Exercise prompt - Only the lines from the one containing "Screen dimensions: 1372x876" through the one containing "Focus confirmation code" should be printed, exactly as they appear below, with both ends included.

[Stored records]
┄┄┄┄┄┄┄┄┄┄┄┄┄┄┄┄┄┄┄┄
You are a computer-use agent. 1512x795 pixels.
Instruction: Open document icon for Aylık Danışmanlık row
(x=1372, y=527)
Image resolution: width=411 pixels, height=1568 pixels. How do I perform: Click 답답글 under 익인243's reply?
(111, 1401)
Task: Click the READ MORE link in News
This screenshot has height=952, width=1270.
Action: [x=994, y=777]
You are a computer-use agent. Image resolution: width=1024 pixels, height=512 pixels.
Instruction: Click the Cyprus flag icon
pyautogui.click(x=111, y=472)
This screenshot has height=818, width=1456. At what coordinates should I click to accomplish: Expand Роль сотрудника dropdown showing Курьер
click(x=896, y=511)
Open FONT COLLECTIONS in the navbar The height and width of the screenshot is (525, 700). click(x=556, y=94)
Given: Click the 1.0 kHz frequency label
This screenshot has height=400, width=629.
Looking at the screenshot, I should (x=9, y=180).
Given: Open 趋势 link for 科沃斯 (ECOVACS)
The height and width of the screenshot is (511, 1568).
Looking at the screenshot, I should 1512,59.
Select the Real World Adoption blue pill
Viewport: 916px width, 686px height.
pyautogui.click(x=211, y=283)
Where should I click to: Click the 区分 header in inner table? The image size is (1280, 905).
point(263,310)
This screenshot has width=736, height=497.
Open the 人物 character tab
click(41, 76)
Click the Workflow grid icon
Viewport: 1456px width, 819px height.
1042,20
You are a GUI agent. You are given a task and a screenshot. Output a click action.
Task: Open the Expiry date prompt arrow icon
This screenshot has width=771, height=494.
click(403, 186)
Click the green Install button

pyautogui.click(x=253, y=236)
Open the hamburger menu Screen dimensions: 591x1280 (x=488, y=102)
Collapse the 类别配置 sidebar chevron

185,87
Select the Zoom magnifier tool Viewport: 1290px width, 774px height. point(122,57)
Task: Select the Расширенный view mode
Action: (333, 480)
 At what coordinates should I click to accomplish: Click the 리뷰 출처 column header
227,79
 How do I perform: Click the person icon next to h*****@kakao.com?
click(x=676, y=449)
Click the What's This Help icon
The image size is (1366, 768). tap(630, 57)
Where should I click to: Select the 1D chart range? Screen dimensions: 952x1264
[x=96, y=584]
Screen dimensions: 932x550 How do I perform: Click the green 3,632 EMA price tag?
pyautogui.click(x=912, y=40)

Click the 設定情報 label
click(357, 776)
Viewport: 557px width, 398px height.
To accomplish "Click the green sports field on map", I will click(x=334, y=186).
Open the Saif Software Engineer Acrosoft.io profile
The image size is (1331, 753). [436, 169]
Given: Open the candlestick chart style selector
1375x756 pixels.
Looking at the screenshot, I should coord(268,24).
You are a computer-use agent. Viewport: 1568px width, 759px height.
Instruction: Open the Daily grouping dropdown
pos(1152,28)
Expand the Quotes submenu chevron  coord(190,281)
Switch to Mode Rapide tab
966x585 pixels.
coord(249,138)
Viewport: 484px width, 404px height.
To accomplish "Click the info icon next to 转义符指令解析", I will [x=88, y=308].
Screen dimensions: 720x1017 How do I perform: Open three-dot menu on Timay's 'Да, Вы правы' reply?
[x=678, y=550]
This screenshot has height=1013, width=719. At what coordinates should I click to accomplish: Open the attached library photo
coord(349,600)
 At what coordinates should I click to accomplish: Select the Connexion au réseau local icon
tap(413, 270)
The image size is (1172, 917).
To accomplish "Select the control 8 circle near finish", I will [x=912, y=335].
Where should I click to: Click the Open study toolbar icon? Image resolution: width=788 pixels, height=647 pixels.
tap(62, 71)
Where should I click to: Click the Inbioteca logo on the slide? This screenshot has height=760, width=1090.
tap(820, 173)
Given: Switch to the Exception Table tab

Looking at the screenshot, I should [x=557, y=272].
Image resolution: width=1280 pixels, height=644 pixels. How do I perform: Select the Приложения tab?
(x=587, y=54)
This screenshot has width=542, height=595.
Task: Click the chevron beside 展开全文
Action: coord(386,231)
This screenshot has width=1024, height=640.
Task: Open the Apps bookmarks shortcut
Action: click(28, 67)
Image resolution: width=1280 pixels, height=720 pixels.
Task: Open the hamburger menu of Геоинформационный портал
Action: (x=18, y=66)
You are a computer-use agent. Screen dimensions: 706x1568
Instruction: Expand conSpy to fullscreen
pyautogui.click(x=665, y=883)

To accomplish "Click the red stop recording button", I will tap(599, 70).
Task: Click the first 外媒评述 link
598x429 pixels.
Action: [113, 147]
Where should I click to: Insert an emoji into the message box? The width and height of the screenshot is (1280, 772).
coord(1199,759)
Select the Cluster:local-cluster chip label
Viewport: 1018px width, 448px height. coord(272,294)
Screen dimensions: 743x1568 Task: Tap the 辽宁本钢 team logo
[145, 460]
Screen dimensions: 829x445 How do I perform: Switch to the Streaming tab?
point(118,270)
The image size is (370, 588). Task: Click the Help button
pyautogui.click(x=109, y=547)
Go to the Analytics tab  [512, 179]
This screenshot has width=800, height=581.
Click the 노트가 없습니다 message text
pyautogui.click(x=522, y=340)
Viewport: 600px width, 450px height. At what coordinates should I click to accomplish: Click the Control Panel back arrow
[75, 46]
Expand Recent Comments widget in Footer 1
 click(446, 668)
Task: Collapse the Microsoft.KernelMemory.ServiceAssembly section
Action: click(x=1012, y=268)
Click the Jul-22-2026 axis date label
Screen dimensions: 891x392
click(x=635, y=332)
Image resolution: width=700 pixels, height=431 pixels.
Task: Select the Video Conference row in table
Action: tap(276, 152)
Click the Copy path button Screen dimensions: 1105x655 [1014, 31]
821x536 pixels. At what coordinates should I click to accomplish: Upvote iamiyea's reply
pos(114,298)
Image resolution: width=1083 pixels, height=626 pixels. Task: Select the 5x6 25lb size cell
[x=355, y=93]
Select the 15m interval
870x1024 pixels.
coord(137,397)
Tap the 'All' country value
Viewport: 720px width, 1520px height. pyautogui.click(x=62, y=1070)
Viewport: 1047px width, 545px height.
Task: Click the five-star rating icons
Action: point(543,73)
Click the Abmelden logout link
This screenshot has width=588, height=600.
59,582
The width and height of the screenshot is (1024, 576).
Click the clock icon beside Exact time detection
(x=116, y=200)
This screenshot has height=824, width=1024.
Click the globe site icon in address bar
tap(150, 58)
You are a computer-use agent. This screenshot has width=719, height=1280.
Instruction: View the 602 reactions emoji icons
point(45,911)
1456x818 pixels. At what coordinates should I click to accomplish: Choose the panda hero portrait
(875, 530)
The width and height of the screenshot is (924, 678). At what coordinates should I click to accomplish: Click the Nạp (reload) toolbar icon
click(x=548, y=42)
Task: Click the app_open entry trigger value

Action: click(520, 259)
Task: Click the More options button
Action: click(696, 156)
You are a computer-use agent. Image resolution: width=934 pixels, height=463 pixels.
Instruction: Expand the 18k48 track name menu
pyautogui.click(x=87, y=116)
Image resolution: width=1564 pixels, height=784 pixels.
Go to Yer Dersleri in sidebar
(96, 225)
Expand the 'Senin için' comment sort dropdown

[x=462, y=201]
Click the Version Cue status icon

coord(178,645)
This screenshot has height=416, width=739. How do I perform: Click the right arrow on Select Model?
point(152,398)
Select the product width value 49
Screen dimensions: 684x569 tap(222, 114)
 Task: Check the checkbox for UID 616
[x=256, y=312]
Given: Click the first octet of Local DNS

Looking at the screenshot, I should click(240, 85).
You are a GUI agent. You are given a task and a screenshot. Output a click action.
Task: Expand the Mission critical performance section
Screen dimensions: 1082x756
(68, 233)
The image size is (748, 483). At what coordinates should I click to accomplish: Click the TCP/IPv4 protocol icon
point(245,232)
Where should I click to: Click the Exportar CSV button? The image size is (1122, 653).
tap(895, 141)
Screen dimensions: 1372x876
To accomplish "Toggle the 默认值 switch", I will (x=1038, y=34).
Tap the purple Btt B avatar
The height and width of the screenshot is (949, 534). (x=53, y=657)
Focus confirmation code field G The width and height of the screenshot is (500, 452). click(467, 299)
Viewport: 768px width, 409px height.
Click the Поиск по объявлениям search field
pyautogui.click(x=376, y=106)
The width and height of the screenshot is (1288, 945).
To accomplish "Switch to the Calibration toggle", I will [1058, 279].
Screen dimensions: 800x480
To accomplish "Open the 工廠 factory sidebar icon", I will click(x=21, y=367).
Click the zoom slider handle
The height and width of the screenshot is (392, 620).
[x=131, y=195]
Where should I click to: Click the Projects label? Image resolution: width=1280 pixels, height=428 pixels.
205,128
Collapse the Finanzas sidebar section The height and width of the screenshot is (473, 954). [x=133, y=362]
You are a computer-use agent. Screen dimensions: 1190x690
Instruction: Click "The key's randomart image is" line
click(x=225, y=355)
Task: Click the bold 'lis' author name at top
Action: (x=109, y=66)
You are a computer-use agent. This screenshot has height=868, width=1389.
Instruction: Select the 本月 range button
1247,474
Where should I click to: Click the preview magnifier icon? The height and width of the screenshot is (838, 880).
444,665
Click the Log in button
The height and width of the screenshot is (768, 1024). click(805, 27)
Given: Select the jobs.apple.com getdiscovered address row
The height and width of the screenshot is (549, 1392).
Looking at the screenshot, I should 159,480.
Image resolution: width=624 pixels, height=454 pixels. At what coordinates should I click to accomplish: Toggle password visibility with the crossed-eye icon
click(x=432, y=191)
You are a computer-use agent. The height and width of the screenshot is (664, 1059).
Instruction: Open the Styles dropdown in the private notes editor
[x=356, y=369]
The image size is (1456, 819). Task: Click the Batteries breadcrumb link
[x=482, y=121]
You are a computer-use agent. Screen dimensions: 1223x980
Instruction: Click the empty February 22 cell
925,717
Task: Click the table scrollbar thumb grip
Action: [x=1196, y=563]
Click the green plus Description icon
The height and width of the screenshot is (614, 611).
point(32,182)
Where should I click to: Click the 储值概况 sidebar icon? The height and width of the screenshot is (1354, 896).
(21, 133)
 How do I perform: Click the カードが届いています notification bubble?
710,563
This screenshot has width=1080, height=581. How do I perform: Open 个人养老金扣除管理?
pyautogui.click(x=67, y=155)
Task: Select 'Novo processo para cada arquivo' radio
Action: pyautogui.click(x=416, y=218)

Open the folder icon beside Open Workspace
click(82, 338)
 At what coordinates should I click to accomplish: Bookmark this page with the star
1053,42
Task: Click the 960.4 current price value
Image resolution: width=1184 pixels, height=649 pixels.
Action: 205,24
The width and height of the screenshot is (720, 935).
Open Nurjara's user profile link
┄┄┄┄┄┄┄┄┄┄┄┄┄┄┄┄┄┄┄┄
Expected answer -
Screen dimensions: 1372x876
To accomplish "Toggle the 默认值 switch", I will (x=1038, y=34).
Tap the purple Btt B avatar
The height and width of the screenshot is (949, 534). (x=53, y=657)
Focus confirmation code field G The width and height of the screenshot is (500, 452). click(467, 299)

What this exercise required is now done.